• Exercise data:
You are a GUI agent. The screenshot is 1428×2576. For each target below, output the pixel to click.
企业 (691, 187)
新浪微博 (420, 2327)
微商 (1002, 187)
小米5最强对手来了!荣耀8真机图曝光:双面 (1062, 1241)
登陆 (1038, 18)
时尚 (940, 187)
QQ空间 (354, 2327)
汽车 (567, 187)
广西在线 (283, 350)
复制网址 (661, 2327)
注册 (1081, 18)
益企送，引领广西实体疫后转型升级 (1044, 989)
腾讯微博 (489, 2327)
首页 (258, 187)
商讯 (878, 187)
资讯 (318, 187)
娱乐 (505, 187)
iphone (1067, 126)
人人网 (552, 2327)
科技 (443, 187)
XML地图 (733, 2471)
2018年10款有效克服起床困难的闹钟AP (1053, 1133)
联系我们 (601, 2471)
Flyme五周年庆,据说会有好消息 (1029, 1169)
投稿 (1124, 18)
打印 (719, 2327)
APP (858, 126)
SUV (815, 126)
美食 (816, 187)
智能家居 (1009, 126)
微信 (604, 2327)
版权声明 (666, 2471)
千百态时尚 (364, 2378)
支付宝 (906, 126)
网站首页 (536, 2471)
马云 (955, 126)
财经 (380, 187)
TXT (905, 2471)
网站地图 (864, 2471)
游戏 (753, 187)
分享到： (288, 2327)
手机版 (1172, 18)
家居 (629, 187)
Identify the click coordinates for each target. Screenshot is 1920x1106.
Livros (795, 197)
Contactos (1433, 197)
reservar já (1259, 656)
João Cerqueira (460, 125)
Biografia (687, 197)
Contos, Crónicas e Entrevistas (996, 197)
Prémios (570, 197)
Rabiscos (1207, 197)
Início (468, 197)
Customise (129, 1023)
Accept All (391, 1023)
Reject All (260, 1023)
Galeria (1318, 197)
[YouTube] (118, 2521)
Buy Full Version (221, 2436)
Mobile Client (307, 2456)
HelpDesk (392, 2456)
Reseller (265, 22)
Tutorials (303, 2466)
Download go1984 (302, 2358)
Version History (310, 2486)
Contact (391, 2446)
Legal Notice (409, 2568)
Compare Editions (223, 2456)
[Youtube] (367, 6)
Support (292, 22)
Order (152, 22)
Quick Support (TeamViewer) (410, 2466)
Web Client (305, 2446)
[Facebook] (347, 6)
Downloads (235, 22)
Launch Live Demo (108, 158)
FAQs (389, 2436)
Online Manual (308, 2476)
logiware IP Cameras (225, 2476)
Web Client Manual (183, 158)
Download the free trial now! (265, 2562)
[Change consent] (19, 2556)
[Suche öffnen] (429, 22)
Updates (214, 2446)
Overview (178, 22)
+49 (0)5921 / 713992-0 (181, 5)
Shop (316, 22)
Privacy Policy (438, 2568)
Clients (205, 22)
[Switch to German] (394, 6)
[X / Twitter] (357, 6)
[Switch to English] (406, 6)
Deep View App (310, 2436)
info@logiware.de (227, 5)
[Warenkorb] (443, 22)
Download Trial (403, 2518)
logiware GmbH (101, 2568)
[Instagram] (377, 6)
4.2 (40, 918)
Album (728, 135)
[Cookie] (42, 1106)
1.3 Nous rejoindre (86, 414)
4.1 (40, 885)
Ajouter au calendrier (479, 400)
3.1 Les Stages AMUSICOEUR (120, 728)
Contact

• To be done:
Rewrite every one of the rows above, substituting "Browser Client" for each occurrence of "Web Client" and keeping all other text as it is.

• Solution to this task:
You are a GUI agent. The screenshot is 1428×2576. For each target below, output the pixel to click.
企业 (691, 187)
新浪微博 (420, 2327)
微商 (1002, 187)
小米5最强对手来了!荣耀8真机图曝光:双面 (1062, 1241)
登陆 (1038, 18)
时尚 (940, 187)
QQ空间 (354, 2327)
汽车 (567, 187)
广西在线 (283, 350)
复制网址 (661, 2327)
注册 (1081, 18)
益企送，引领广西实体疫后转型升级 (1044, 989)
腾讯微博 (489, 2327)
首页 (258, 187)
商讯 (878, 187)
资讯 (318, 187)
娱乐 (505, 187)
iphone (1067, 126)
人人网 (552, 2327)
科技 (443, 187)
XML地图 (733, 2471)
2018年10款有效克服起床困难的闹钟AP (1053, 1133)
联系我们 (601, 2471)
Flyme五周年庆,据说会有好消息 (1029, 1169)
投稿 (1124, 18)
打印 (719, 2327)
APP (858, 126)
SUV (815, 126)
美食 (816, 187)
智能家居 (1009, 126)
微信 (604, 2327)
版权声明 (666, 2471)
千百态时尚 (364, 2378)
支付宝 (906, 126)
网站首页 (536, 2471)
马云 (955, 126)
财经 (380, 187)
TXT (905, 2471)
网站地图 (864, 2471)
游戏 (753, 187)
分享到： (288, 2327)
手机版 (1172, 18)
家居 (629, 187)
Identify the click coordinates for each target. Screenshot is 1920x1106.
Livros (795, 197)
Contactos (1433, 197)
reservar já (1259, 656)
João Cerqueira (460, 125)
Biografia (687, 197)
Contos, Crónicas e Entrevistas (996, 197)
Prémios (570, 197)
Rabiscos (1207, 197)
Início (468, 197)
Customise (129, 1023)
Accept All (391, 1023)
Reject All (260, 1023)
Galeria (1318, 197)
[YouTube] (118, 2521)
Buy Full Version (221, 2436)
Mobile Client (307, 2456)
HelpDesk (392, 2456)
Reseller (265, 22)
Tutorials (303, 2466)
Download go1984 (302, 2358)
Version History (310, 2486)
Contact (391, 2446)
Legal Notice (409, 2568)
Compare Editions (223, 2456)
[Youtube] (367, 6)
Support (292, 22)
Order (152, 22)
Quick Support (TeamViewer) (410, 2466)
Browser Client (305, 2446)
[Facebook] (347, 6)
Downloads (235, 22)
Launch Live Demo (108, 158)
FAQs (389, 2436)
Online Manual (308, 2476)
logiware IP Cameras (225, 2476)
Browser Client Manual (183, 158)
Download the free trial now! (265, 2562)
[Change consent] (19, 2556)
[Suche öffnen] (429, 22)
Updates (214, 2446)
Overview (178, 22)
+49 (0)5921 / 713992-0 (181, 5)
Shop (316, 22)
Privacy Policy (438, 2568)
Clients (205, 22)
[Switch to German] (394, 6)
[X / Twitter] (357, 6)
[Switch to English] (406, 6)
Deep View App (310, 2436)
info@logiware.de (227, 5)
[Warenkorb] (443, 22)
Download Trial (403, 2518)
logiware GmbH (101, 2568)
[Instagram] (377, 6)
4.2 (40, 918)
Album (728, 135)
[Cookie] (42, 1106)
1.3 Nous rejoindre (86, 414)
4.1 (40, 885)
Ajouter au calendrier (479, 400)
3.1 Les Stages AMUSICOEUR (120, 728)
Contact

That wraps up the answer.